Résumé de l’histoire et de l’épisode 9: Mai, sa femme, et Ai Vân, sa fille, ont accompagné à Paris Anh Hùng, le chef de la délégation du Parti communiste vietnamien venu en France négocier un important contrat d’armement. Ai Vân, « la fille qui aime les nuages », ne veut pas rentrer au Vietnam. De son côté, Anh Hùng a l’intention de demander l’asile politique aux Français. Sa femme, qui n’était pas au courant, l’accuse de vouloir trahir son pays au moment où la Chine, ennemi héréditaire du Vietnam, se fait de plus en plus menaçante.

 

Épisode 10 – Par Patrice Montagu-Williams

 

Elle a besoin de prendre l’air. Elle étouffe. Elle sent que son existence est en train de basculer dans un précipice dont elle n’aperçoit pas le fond. Alors, elle prend l’ascenseur et descend dans le hall de l’hôtel, laissant Anh Hùng seul dans la suite.

 

Il est encore tôt quand elle s’assied à une table du Bar Botaniste, au niveau du lobby, qui vient d’ouvrir. Elle commande un café.

 

Mai pense à sa vie à Hanoï, qu’elle avait fini par aimer, surtout depuis que le pays s’était ouvert vers le monde, après l’époque terrible de la reconstruction.

 

Théâtre populaire

 

Elle aimait se rendre chaque fin de semaine dans les rues qui avoisinaient le marché de Đồng Xuân et assister aux scènes de chèo, le théâtre populaire, tout en goûtant des plats traditionnels, comme le Phở, de la soupe de pâte de riz, ou le Bun Cha, des vermicelles au porc grillé. Elle aimait se rendre sur les bords du lac Hoan Kiem, le « lac de l’épée restituée », où l’on pouvait apercevoir des tortues nager. Mais, ce qu’elle adorait par-dessus tout, c’était tromper la surveillance de l’agent chargé de leur sécurité et grimper, sans qu’il ait le temps de réagir, sur une xe ôm, l’une de ces motos- taxis que l’on trouvait à tous les coins de rue, pour aller assister au coucher du soleil, à la pagode Trấn Quốc, le plus vieux temple bouddhiste de la ville.

 

Si vulnérable

 

Perdue dans ses pensées, Mai ne l’a pas vu se glisser à sa table.

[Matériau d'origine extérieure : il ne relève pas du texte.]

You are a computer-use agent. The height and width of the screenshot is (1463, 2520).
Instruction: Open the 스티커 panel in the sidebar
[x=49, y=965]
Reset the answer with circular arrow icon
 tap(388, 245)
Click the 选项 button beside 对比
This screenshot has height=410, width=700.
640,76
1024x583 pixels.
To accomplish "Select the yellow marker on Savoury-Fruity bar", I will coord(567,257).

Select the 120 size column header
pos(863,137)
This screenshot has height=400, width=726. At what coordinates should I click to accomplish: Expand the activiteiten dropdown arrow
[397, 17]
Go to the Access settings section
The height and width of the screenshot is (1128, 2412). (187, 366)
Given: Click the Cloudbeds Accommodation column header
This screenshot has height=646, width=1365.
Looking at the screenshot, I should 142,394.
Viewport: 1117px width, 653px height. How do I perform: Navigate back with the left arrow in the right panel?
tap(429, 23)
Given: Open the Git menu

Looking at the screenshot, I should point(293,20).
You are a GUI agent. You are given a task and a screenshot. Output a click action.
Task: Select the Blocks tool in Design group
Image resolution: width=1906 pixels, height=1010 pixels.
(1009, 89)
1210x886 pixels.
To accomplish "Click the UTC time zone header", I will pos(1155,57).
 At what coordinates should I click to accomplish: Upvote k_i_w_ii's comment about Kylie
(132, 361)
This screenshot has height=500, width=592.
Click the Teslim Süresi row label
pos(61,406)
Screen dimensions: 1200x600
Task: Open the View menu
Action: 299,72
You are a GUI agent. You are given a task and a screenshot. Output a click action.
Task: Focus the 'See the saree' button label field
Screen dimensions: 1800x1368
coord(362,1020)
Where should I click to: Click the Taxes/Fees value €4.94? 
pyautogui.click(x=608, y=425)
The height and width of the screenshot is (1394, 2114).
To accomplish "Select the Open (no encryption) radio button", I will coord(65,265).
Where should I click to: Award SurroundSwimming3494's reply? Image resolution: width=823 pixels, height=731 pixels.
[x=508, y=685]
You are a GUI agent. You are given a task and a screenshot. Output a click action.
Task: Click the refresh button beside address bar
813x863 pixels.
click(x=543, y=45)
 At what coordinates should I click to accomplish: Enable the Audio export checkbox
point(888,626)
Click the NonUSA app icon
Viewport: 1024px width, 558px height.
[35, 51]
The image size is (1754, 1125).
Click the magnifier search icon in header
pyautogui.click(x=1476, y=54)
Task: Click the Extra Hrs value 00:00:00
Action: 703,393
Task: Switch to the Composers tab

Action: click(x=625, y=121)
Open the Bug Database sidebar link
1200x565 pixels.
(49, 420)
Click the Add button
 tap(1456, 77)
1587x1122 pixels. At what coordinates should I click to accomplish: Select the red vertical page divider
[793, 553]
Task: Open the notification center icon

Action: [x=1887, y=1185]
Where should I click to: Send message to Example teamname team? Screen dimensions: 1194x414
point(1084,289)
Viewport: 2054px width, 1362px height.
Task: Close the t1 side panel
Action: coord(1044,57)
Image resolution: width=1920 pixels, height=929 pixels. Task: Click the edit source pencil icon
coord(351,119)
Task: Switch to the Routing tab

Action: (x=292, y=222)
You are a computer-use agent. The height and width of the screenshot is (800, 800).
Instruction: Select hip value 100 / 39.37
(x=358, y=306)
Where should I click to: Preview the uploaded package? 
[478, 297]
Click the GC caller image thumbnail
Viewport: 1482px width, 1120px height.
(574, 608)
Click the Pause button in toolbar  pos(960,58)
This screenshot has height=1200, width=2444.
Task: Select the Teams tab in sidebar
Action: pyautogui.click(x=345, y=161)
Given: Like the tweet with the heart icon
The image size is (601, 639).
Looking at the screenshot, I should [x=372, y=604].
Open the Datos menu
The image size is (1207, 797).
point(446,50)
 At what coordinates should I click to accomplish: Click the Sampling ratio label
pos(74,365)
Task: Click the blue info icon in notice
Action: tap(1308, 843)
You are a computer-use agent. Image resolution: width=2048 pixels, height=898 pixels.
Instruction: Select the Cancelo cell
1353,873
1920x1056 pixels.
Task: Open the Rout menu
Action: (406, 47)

Il faut dire qu’Huyên sait se faire silencieux comme un chat de Temminck quand il le faut. Et puis, c’est un malin : avant de l’approcher, il a passé cinq bonnes minutes à l’observer et il a compris que cette femme n’était pas dans son état normal. Et il sait que c’est quand les repères du quotidien ont disparu que les gens sont les plus vulnérables.

 

En levant les yeux, elle l’aperçoit, surprise.

 

— Nous allons retrouver ta fille, camarade, lui affirme l’agent. Tu peux en être certaine.
Elle hoche la tête sans rien répondre. Sa longue expérience des interrogatoires fait dire à Huyên qu’elle cache autre chose.

 

— Tu peux me parler en confiance, Mai. Je vous ai accompagné depuis Hanoï non pas pour vous surveiller, comme tu l’as sans doute pensé, mais pour vous protéger et vous aider.

 

Et alors, elle lui dit tout. Elle a besoin de se confier à quelqu’un : ce qu’elle a sur le cœur est trop lourd à porter.

 

Elle lui avoue que sa fille n’est pas rentrée, car elle a décidé de rester en France et que son mari veut demander l’asile politique. Elle ajoute que, de toute façon, il avait planifié ça depuis longtemps et que les Français sont d’accord…

 

Huyên se lève aussitôt. Il a l’air grave.

 

Personne ne restera…

 

— Personne ne restera en France, camarade. Je te le promets. Tu imagines un peu un membre du Bureau Politique, qui vient justement de négocier un contrat d’armement capital pour la défense du pays, déserter avec sa famille alors que, peut-être, une guerre se prépare contre l’ennemi héréditaire ?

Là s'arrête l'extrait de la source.